Extra aufgestellte Schilder an der Kreuzung bei der evangelischen Kirche weisen die Autofahrer darauf hin, dass die Zufahrt zu den Tankstellen frei ist - was viele nicht wissen.

Auch die Kunden von Auto-Schütz finden den Weg nicht mehr so schnell zum Kfz-Fachhändler. Doch Mitarbeiterin Silvia Daab versucht ihre Kunden schon am Telefon zu informieren: „Ich erkläre ihnen vorab die Umleitung.“ Auch auf der Inernetseite informiert das Unternehmen über den aktuellen Stand der Arbeiten.
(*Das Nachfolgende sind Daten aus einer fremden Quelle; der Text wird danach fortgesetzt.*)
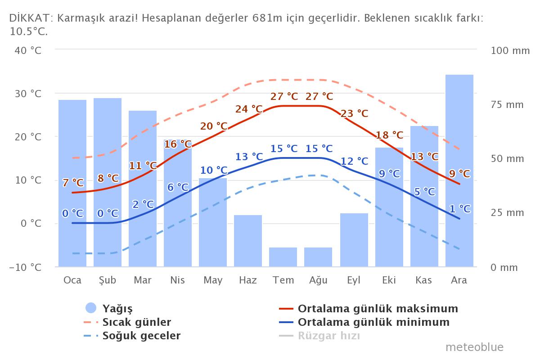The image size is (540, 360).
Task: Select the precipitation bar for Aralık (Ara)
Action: tap(459, 171)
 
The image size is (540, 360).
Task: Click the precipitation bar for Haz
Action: tap(248, 241)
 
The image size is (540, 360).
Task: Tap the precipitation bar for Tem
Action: tap(283, 257)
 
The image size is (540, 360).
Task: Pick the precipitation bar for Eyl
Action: tap(354, 240)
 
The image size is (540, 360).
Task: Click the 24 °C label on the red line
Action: tap(249, 109)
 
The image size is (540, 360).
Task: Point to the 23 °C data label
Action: tap(354, 113)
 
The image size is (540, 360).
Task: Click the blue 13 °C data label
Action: tap(249, 157)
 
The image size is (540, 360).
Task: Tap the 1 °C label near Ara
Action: tap(460, 209)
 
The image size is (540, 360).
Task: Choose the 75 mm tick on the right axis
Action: tap(507, 105)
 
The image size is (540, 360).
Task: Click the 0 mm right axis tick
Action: tap(504, 267)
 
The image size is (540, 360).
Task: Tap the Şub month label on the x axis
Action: tap(108, 280)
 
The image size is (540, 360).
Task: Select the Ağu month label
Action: tap(318, 280)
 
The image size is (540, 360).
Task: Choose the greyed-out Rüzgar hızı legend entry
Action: tap(328, 336)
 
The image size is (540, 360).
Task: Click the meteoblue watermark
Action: tap(474, 347)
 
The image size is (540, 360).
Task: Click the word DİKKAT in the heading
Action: tap(29, 18)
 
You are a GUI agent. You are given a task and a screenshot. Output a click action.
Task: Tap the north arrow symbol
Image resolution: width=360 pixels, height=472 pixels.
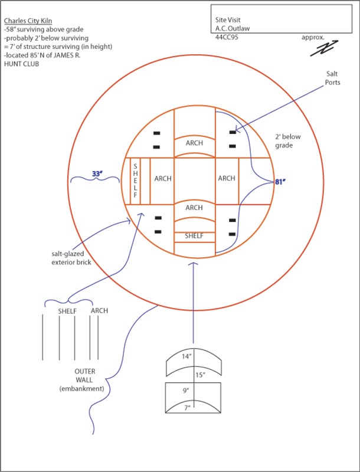click(322, 49)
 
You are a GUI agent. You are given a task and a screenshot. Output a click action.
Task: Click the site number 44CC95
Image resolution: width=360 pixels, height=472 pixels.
click(228, 37)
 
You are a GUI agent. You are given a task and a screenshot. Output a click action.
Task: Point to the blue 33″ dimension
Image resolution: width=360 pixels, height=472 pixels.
click(97, 174)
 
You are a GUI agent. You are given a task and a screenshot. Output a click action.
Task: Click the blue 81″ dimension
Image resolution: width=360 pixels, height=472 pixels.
click(280, 182)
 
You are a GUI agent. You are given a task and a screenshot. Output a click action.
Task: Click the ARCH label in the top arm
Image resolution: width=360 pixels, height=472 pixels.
click(194, 144)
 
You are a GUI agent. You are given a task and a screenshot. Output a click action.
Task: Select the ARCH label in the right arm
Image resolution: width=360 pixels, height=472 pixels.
click(227, 178)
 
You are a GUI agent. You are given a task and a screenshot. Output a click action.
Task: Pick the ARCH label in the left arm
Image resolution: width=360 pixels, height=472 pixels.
click(162, 178)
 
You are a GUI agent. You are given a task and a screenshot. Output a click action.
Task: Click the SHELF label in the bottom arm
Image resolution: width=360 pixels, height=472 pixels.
click(194, 235)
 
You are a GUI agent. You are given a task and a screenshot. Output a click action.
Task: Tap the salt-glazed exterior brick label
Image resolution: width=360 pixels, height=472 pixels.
click(70, 258)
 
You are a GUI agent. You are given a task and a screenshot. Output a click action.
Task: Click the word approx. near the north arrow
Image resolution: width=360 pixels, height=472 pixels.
click(313, 37)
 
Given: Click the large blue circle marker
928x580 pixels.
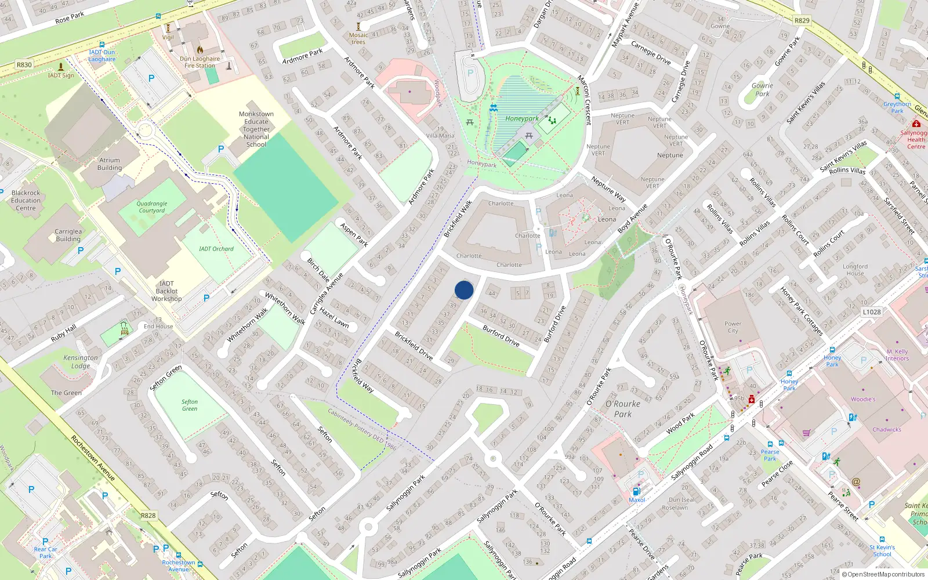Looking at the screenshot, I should (x=464, y=290).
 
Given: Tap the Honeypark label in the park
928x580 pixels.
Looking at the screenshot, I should (x=521, y=119).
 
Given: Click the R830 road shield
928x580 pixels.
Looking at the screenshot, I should (x=24, y=65).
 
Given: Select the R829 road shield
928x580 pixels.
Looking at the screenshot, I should (x=802, y=20).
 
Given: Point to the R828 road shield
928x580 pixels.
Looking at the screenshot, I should (x=148, y=515).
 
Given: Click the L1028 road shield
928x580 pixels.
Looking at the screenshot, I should (x=871, y=312).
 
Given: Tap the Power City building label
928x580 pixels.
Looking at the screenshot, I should (x=733, y=327).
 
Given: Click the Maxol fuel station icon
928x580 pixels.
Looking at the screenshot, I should (x=636, y=491).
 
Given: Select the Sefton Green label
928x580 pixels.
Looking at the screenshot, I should (x=189, y=405).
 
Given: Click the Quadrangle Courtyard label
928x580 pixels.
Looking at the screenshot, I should (x=151, y=207).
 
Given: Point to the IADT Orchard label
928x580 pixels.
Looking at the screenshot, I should (x=216, y=249).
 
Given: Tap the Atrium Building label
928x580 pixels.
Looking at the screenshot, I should (x=110, y=164).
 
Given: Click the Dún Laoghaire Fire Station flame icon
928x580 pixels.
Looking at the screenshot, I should (x=200, y=50).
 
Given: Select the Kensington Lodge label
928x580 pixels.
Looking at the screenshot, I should (x=81, y=362).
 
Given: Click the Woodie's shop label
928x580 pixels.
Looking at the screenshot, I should (x=863, y=399).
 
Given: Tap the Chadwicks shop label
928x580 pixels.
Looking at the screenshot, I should (x=886, y=430).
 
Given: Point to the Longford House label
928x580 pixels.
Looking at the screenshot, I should (x=855, y=270).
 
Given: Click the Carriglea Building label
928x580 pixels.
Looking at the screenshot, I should (x=68, y=235).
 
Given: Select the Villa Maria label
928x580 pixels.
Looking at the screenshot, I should (x=440, y=136).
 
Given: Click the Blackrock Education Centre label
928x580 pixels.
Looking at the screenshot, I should (x=26, y=200).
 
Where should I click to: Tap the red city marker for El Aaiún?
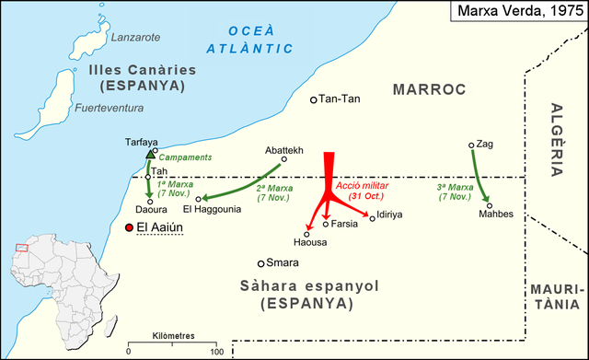tap(129, 226)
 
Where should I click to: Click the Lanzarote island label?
tap(135, 38)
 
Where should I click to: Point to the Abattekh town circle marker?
tap(284, 158)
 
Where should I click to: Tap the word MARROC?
tap(430, 88)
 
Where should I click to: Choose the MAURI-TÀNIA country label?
tap(555, 296)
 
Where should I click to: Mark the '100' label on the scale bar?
tap(216, 352)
Doch, dass wegen der Bauarbeiten weniger Laufkundschaft kommt, macht sich auch bei Auto-Schütz bemerkbar.
Michael Dingeldey vom Bauamt hat Verständnis für die Klagen der Unternehmer, aber er macht auch deutlich, dass nicht noch mehr an der Baustelle arbeiten können: „Wir haben schon eine optimale Besetzung. Würden noch mehr dort arbeiten, stünden sie sich nur im Weg.“ Noch mehr beschäftigen, hieße: „Wir müssten die gesamte Groß-Umstädter Straße sperren, aber wir wollen ja die Zufahrten zu den Geschäften gewährleisten.“ Er betont auch, dass die betroffenen Firmen regelmäßig per E-Mail über den Bauablauf informiert würden.
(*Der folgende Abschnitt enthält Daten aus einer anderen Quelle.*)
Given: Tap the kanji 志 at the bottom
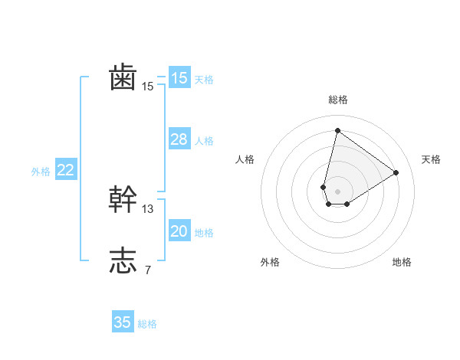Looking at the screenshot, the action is pyautogui.click(x=123, y=260).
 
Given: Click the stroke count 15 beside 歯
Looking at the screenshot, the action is pyautogui.click(x=148, y=87).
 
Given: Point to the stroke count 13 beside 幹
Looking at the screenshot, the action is pyautogui.click(x=148, y=208).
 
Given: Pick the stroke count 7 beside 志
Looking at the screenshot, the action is pyautogui.click(x=148, y=270).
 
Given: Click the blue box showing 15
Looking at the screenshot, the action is pyautogui.click(x=179, y=78).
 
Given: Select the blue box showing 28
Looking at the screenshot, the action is pyautogui.click(x=179, y=139).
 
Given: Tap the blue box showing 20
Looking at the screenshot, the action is pyautogui.click(x=179, y=231).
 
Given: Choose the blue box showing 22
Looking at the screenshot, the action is pyautogui.click(x=65, y=170).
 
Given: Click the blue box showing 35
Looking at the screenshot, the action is pyautogui.click(x=123, y=322).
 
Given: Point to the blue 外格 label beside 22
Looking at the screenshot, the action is pyautogui.click(x=41, y=172).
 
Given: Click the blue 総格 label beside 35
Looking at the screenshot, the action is pyautogui.click(x=147, y=324).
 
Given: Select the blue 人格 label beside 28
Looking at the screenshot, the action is pyautogui.click(x=204, y=141).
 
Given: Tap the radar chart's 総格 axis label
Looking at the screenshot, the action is pyautogui.click(x=337, y=100).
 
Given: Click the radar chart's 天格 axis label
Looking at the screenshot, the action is pyautogui.click(x=431, y=159).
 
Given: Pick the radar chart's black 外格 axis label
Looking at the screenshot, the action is pyautogui.click(x=270, y=262).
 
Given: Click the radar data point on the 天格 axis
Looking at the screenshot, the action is pyautogui.click(x=396, y=172).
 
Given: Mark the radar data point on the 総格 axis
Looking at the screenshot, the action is pyautogui.click(x=337, y=130).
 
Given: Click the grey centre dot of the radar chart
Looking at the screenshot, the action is pyautogui.click(x=337, y=191).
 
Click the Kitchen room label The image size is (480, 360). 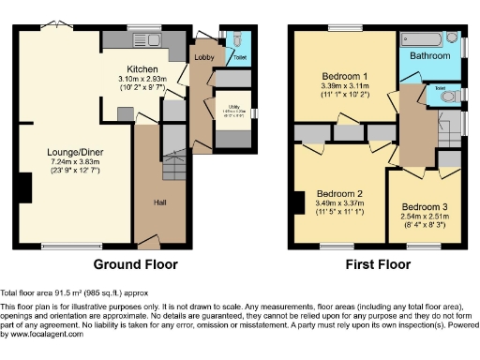coord(143,69)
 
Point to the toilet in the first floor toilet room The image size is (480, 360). coord(447,95)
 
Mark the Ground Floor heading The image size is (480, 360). coord(136,264)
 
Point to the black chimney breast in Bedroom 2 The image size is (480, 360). coord(299,203)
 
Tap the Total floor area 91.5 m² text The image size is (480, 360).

Wie lange müssen die Firmen also noch mit der Durststrecke leben? Dingeldey, der selbst regelmäßig zum Tanken in die Groß-Umstädter Straße fährt, teilt mit, dass der vierte und letzte Bauabschnitt bis Februar 2014 abgeschlossen sein soll. „Anfang nächster Woche wird die Ringstraße wieder angeschlossen von beiden Seiten“, sagt Dingeldey. Danach geht es an den zweiten Bauabschnitt (Odenwaldstraße). Auch hier wird immer eine Zufahrt offen bleiben.